> WORK TO BE COMPLETED: For the listing below, return the line containing "Back To Home (195, 441)", the line containing "You are a GUI agent. The screenshot is 412×915.", and all lines in between, exactly as written and nothing else.

START DATA SHOWN

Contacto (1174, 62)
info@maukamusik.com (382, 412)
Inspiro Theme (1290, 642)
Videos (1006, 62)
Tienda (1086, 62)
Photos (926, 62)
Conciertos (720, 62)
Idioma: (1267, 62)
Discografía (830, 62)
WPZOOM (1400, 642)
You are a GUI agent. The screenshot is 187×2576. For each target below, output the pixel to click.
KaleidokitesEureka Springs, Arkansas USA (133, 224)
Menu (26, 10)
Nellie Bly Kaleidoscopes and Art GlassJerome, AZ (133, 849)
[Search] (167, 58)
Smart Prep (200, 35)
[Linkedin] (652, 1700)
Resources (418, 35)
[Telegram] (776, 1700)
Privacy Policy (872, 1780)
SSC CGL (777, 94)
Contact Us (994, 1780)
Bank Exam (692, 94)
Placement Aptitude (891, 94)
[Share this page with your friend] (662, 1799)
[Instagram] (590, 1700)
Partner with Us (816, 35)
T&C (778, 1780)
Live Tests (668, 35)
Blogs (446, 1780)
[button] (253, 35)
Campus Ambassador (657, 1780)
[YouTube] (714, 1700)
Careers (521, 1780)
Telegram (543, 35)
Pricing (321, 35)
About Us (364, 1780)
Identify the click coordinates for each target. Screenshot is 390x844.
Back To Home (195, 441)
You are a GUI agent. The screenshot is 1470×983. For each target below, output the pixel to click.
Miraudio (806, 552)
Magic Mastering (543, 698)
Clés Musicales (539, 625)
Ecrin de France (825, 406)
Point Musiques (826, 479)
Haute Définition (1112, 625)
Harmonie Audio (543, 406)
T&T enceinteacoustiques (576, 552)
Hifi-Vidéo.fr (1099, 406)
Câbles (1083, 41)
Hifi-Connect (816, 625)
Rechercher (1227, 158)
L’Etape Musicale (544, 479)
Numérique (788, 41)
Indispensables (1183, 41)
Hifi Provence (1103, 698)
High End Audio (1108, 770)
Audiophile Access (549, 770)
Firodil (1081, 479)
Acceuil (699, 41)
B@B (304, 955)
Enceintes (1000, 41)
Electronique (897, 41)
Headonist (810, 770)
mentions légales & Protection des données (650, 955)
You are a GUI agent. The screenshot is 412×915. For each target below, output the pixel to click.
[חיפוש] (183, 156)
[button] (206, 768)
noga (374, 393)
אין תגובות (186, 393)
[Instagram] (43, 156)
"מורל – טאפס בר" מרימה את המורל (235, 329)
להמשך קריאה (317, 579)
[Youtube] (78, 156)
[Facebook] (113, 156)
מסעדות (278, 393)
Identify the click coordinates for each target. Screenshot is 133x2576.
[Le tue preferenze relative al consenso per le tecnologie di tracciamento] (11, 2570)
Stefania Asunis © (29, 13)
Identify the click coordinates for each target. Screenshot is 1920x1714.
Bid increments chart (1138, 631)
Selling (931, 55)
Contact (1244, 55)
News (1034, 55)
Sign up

END DATA SHOWN

> EXPECTED ANSWER:
Back To Home (195, 441)
You are a GUI agent. The screenshot is 1470×983. For each target below, output the pixel to click.
Miraudio (806, 552)
Magic Mastering (543, 698)
Clés Musicales (539, 625)
Ecrin de France (825, 406)
Point Musiques (826, 479)
Haute Définition (1112, 625)
Harmonie Audio (543, 406)
T&T enceinteacoustiques (576, 552)
Hifi-Vidéo.fr (1099, 406)
Câbles (1083, 41)
Hifi-Connect (816, 625)
Rechercher (1227, 158)
L’Etape Musicale (544, 479)
Numérique (788, 41)
Indispensables (1183, 41)
Hifi Provence (1103, 698)
High End Audio (1108, 770)
Audiophile Access (549, 770)
Firodil (1081, 479)
Acceuil (699, 41)
B@B (304, 955)
Enceintes (1000, 41)
Electronique (897, 41)
Headonist (810, 770)
mentions légales & Protection des données (650, 955)
You are a GUI agent. The screenshot is 412×915. For each target below, output the pixel to click.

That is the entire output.